Knowledge Graph Civil Aviation Question Answering Based on Deep Learning

民用航空 计算机科学 图形 航空 答疑 卷积神经网络 判决 人工智能 知识图 深度学习 工程类 理论计算机科学 航空航天工程
作者
Peng Yu,Weiguang Gong,Ziang Bai,Huimin Zhao,Wen Deng
标识
DOI:10.1109/cac57257.2022.10054717
摘要

With the continuous expansion of the scale of civil aviation, the passenger traffic volume of civil aviation has increased year by year, and the demand of passengers for civil aviation travel information has also increased sharply. The traditional manual customer service has problems such as heavy customer service pressure and untimely message response, which can no longer meet the development of modern civil aviation service industry.
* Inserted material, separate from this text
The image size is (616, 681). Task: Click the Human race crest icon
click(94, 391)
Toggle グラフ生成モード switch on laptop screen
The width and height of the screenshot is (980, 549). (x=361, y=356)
Therefore, this paper proposes a knowledge graph question answering method for civil aviation based on deep learning, which is used to quickly and accurately obtain the information of civil aviation question and match the question answers. Firstly based on the collected civil aviation data, the method extracts triples based on rules to complete the civil aviation knowledge graph, then the Aho-Corasick(AC)automata is constructed for entity recognition, and Convolutional Neural Network(CNN)is used for classifying user intention. Finally, according to the recognized entities and the results of user intention classification, the question is converted into a query sentence of the knowledge graph, and the answer is returned after querying in the knowledge graph. The experimental results show that the proposed method in this paper can better understand user’s intention and accurately answer the relevant questions compared with the comparative methods, which proves the validity of the method.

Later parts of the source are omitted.